Mas o Frei Luís de Sousa ficaria muito diminuído se o reduzíssemos a esta história da Fatalidade exterior aos homens, que os esmaga de fora para dentro. Há uma personagem que conta com a vida de D. João e para quem portanto o aparecimento do Romeiro devia ser a realização de uma esperança, mas nesta personagem, o escudeiro Telmo Pais, desenrola-se um processo psicológico que é talvez o que há de mais novo e vivo na peça. Telmo Pais vivia no culto do seu senhor. mantinha-se fiel à crença de que ele vivia, e censurava a D. Madalena o ter reconstruído a sua vida sobre o alicerce da morte dele. Mas quando aparece D. João, o seu velho aio descobre repentinamente que também ele próprio mudara, e no fundo reconstruíra a sua vida afectiva sobre a morte do amo.
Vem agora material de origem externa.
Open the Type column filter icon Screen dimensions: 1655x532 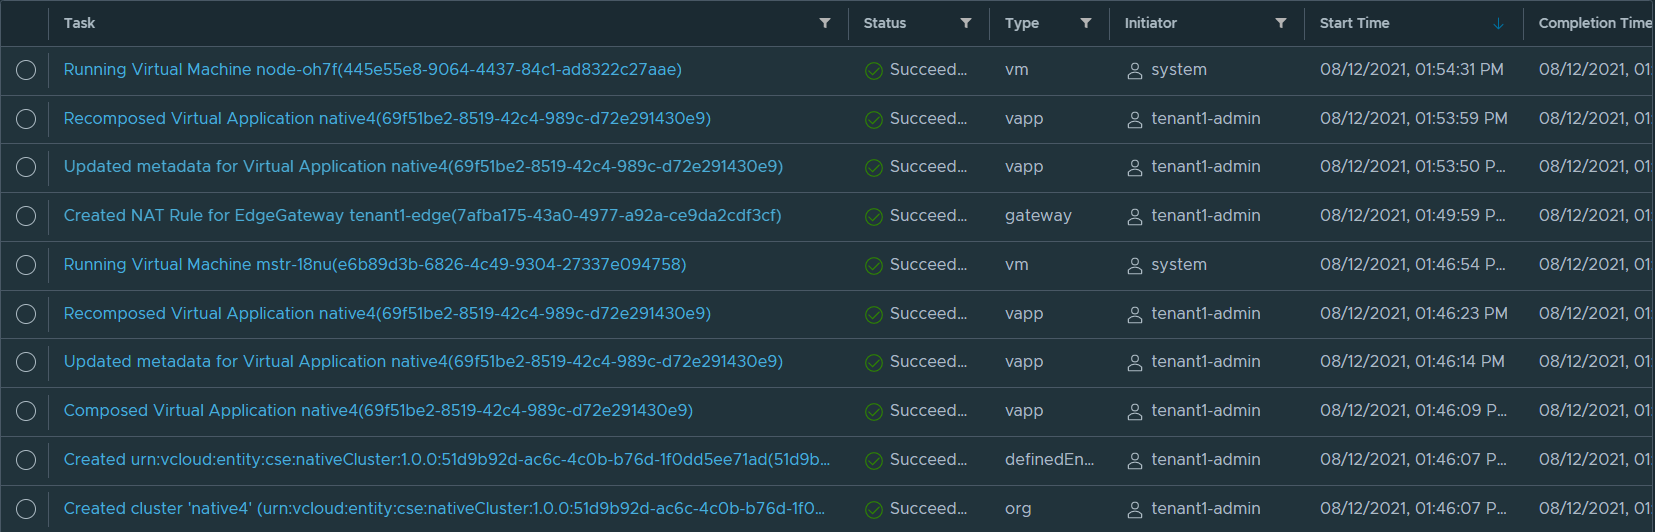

O culto do passado era no fundo uma construção voluntária: o que efectivamente estava vivo em Telmo Pais era a afeição pela criança nascida do segundo casamento de D. Madalena. Telmo Pais desconhece-se a si próprio e vê ruir a construção sentimental em que julgava assentar a sua vida. Quando o Romeiro lhe ordena que vá anunciar que ele era um impostor, Telmo sente-se tentado a fazê-lo, isto é, a relegar definitivamente para o mundo dos mortos D. João de Portugal. Por isso diz:

– Senhor, Senhor, não tenteis a fidelidade do vosso servo.

A fatalidade exterior, ao mesmo tempo que objectivamente esmaga uma situação estabelecida entre os protagonistas, serve para despertar subjectivamente um processo psicológico de auto-revelação e de desarticulação da personalidade dentro de Telmo Pais.